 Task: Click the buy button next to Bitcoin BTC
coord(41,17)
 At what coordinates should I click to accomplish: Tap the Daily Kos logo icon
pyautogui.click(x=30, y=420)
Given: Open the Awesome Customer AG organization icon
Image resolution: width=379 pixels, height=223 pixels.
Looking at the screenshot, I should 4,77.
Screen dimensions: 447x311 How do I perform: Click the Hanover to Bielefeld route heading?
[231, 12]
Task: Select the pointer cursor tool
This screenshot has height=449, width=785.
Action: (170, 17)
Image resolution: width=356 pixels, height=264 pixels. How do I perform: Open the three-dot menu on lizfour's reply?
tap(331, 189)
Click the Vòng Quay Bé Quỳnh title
==
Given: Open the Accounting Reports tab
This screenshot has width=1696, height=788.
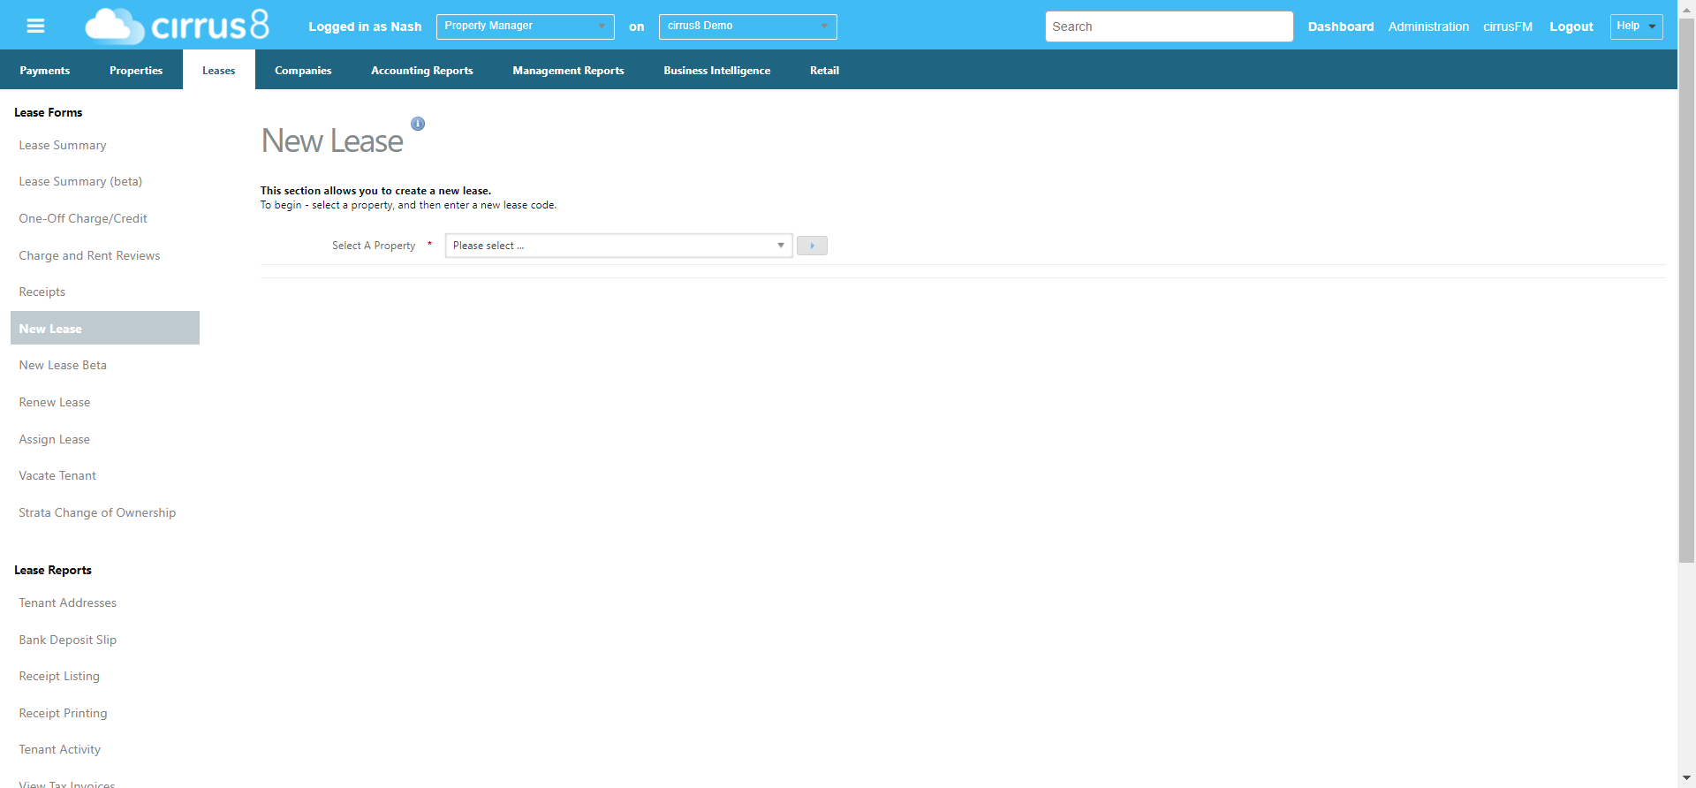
--
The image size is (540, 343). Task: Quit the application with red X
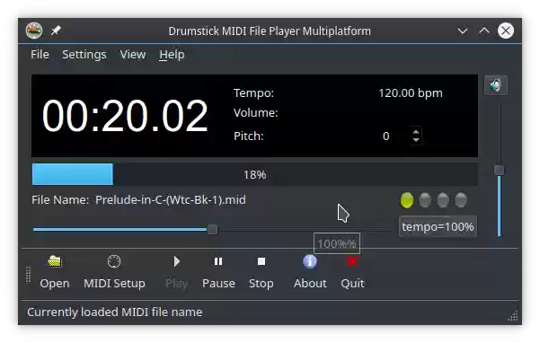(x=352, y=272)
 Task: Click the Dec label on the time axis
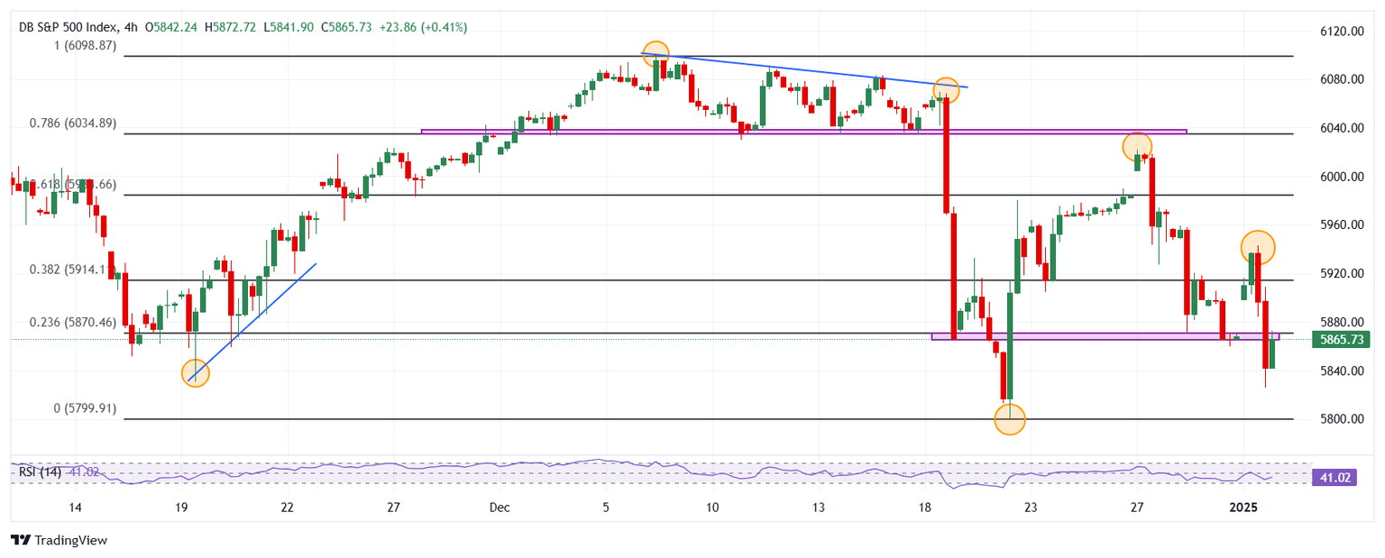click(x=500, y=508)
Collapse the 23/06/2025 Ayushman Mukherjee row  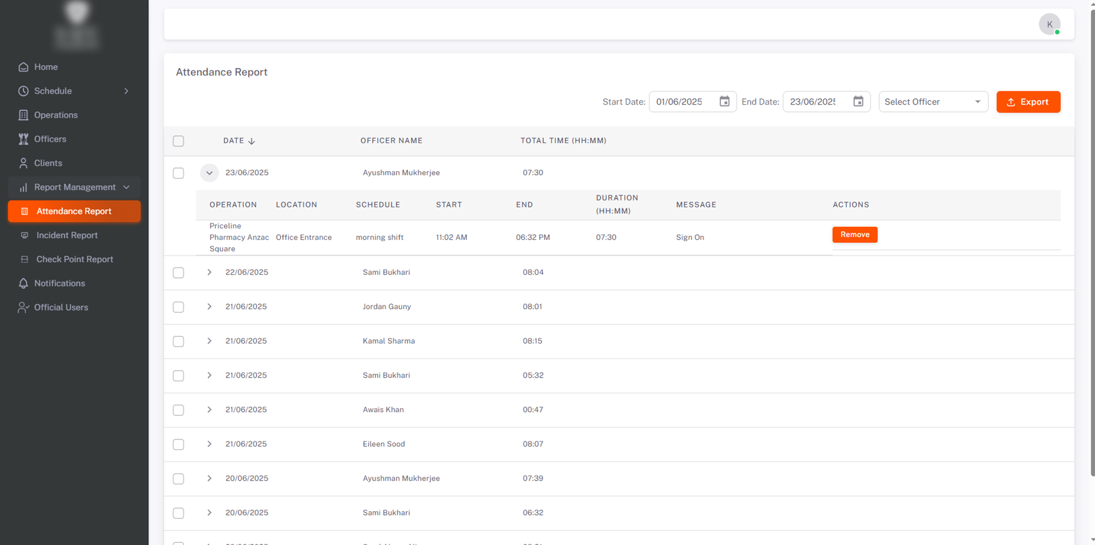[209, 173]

- _Instructions to follow_
What is asked for is an exact copy of the lines above from the one containing "Given: Open the Awesome" through the one containing "Click the Vòng Quay Bé Quỳnh title", and only those.

- _Response_
Given: Open the Awesome Customer AG organization icon
Image resolution: width=379 pixels, height=223 pixels.
Looking at the screenshot, I should 4,77.
Screen dimensions: 447x311 How do I perform: Click the Hanover to Bielefeld route heading?
[231, 12]
Task: Select the pointer cursor tool
This screenshot has height=449, width=785.
Action: (170, 17)
Image resolution: width=356 pixels, height=264 pixels. How do I perform: Open the three-dot menu on lizfour's reply?
tap(331, 189)
Click the Vòng Quay Bé Quỳnh title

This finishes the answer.